You work in that place, and nowhere else.
That distinction gives peace and makes it easier to stop working at the end of the day.
This can be challenging.
Ideally, you have a separate room to transform into an office, but not everyone has a spare room in their house.
My work spot is between my bed and the bedroom window.
All my office stuff is in a drawer out of sight, which I only grab when I get started.
A clean desk is absolutely recommended too! The rest of the house is job-free.
Creating a nice workplace at home is necessary to work properly.
Think of an office chair, but also access to documents.
Before you work from home, check the VPN or internet connection, check if you have access to the cloud with all the documents you need, and is your email installed on your private laptop (if you don’t have a company laptop).
Great that you are at home, but that does not mean that you can take care of your kids or Netflix with your roommate.
Before you work from home, make arrangements with those who are also at home, so that you are not disturbed unnecessarily.
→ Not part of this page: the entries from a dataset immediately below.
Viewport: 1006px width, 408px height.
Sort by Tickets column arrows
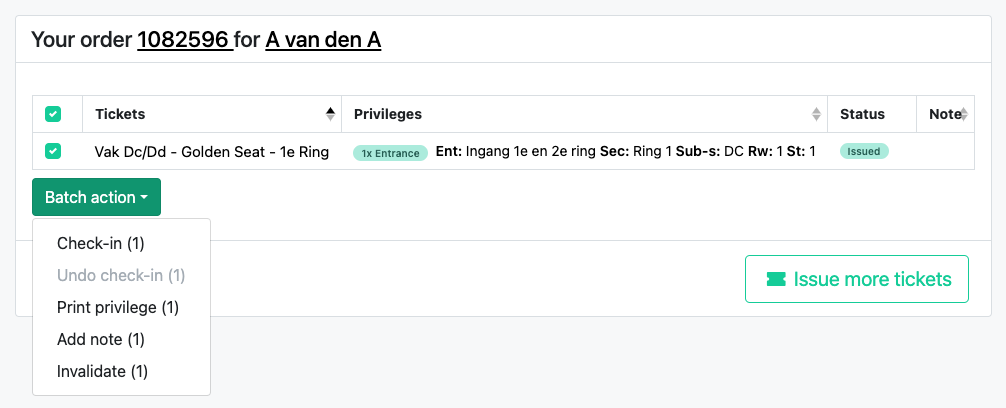coord(330,114)
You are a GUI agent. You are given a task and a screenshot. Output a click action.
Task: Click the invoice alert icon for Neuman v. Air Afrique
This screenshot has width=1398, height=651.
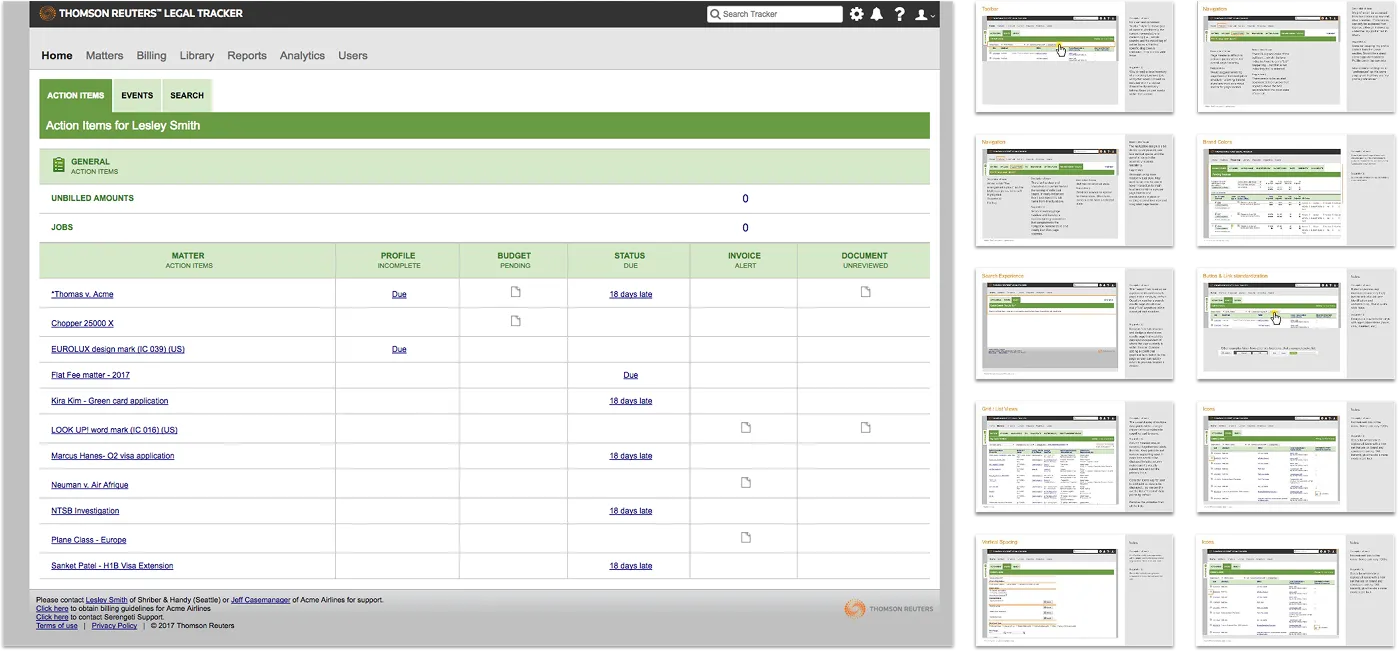tap(744, 482)
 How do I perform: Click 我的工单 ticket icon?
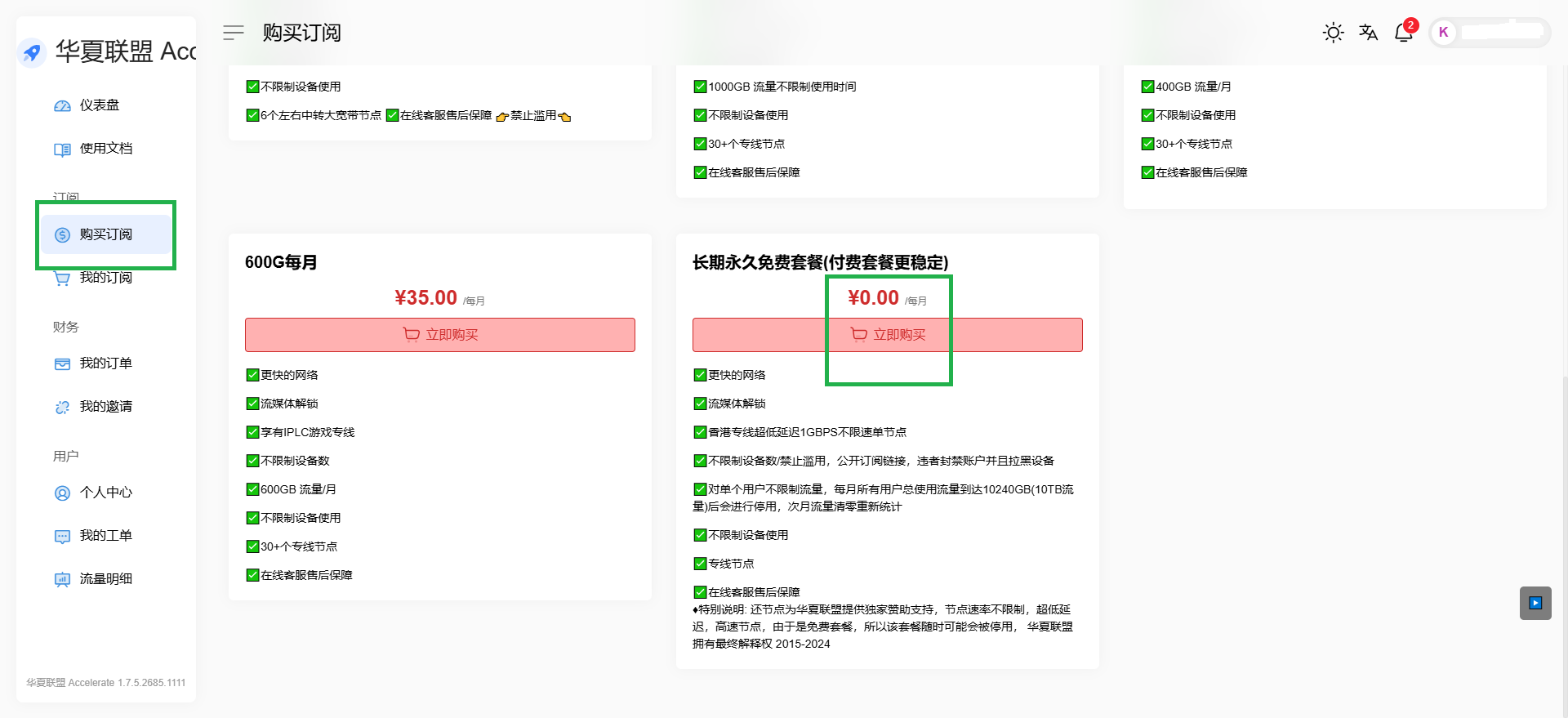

Tip: if you don’t have a spare room to set up an office, set a rule like this: when I’m wearing my headphones, you do not disturb me.
This could mean you’re in a conference call, or just need time and quietness to focus on what you’re working on.
Don't work until the last minute, but take five minutes to finish.
Write down where you have left within projects and what you intend to do with them. T
ake a look at tomorrow's agenda, put everything in a to-do list for tomorrow.
Even if you do this only briefly, it ensures that you go into your free time with a fresh mind.